Ferguson seems to be indicating here that the Bible's authority is not dependent on it being inspired - that the basis for its authority resides elsewhere or, at least only partially resides on inspiration. Based on the context of the chapter, I take Ferguson to mean by authority the same thing as infallibility. I could be wrong on that count. If he does mean the same thing, then I don't see how one can give up inspiration and still retain the doctrine of infallibility. If the words are not to be taken as Paul says "the very words of God" then on what other basis is infallibility maintained? Ferguson says that such a basis could be found in the fact that it is "a unique witness of the people of God to the acts of God in history and as the source book of all original Christian tradition". But absent inspiration, it is only unique to the extent the church recognizes it as such which would turn sola scriptura on its head and render a more Roman
Catholic understanding of the Bible. I guess we could say by "unique" we mean "there are no other Bibles out there" and so in that sense it is alone. But the mere quality of being the lone book we call the Bible seems inadequate as a base for holding to infallibility.

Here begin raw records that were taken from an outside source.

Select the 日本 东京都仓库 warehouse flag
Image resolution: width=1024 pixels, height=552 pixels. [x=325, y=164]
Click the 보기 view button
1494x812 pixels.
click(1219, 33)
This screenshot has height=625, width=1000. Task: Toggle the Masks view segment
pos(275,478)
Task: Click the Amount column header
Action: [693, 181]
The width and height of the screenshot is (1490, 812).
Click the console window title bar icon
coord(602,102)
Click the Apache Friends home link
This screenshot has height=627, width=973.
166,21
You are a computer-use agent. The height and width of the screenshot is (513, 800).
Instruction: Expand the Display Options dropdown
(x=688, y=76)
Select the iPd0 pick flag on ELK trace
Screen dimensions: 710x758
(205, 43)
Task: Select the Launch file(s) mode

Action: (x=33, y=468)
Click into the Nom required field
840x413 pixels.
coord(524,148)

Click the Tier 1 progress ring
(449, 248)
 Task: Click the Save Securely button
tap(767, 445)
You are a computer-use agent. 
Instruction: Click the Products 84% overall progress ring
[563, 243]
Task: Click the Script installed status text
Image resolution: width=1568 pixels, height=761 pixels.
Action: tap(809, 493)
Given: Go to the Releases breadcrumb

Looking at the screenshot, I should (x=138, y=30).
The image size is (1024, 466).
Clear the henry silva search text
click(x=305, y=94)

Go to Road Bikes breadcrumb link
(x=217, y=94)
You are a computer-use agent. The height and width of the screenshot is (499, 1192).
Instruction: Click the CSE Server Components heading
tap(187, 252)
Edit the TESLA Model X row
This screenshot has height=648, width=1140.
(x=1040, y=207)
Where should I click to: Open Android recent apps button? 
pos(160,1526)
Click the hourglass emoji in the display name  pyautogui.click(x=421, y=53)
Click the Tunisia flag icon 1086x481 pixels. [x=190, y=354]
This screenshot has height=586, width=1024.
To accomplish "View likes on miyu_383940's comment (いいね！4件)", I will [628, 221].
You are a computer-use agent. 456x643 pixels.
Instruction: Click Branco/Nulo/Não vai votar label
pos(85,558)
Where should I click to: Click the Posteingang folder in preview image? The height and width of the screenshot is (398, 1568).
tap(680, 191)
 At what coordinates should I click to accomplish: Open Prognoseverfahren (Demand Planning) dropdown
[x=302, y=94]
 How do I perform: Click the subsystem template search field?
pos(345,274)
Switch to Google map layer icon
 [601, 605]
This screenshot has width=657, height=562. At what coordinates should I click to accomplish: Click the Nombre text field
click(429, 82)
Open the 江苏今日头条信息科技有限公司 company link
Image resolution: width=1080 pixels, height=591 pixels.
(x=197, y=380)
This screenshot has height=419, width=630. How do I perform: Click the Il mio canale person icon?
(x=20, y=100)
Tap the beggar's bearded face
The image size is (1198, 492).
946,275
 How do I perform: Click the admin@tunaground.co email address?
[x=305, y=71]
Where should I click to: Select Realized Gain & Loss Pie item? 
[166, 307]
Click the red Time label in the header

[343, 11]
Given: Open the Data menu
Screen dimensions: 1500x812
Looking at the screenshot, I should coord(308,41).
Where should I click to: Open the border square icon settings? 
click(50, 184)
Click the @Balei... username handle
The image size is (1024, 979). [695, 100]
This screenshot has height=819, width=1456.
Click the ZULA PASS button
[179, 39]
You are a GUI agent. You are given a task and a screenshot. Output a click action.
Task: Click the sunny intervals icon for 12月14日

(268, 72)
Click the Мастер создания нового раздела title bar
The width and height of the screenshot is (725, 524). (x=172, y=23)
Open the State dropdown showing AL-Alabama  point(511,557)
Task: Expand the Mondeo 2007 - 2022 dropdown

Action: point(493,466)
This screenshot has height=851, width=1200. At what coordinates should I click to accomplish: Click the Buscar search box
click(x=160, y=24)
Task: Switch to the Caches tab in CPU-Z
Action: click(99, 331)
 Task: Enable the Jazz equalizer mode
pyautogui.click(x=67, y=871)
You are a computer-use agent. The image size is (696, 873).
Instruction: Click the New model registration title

I may have misunderstood Ferguson on this matter...any thoughts?


----------



## jogri17 (Mar 11, 2009)

I do think you are misunderstanding him. I take that quote to mean that assuming that God did not specifically say through the apostles and prophets in the Bible that it is directly from God the internal evidence (also by the testimony of the HOly Spirit) is so clear of its authority that it ought to be the authority. The fact that it claims divine authority explicately is just icing on the cake giving us no excuse to not not obey it.


----------



## JohnGill (Mar 11, 2009)

jogri17 said:


> I do think you are misunderstanding him. I take that quote to mean that assuming that God did not specifically say through the apostles and prophets in the Bible that it is directly from God the internal evidence (also by the testimony of the HOly Spirit) is so clear of its authority that it ought to be the authority. The fact that it claims divine authority explicately is just icing on the cake giving us no excuse to not not obey it.



I got that impression as well.


----------



## Jimmy the Greek (Mar 11, 2009)

I don't think Ferguson would equate "authority" with "infallibility" as you seem to in the OP. I believe he is suggesting that the Bible is inherently authoritative (as an historical testimony and witness) by its nature, even if it did not internally claim divine inspiration. However, it does claim divine inspiration which makes it emphatically authoritative.

Not given the context of his statement, it is hard to speculate any further.


----------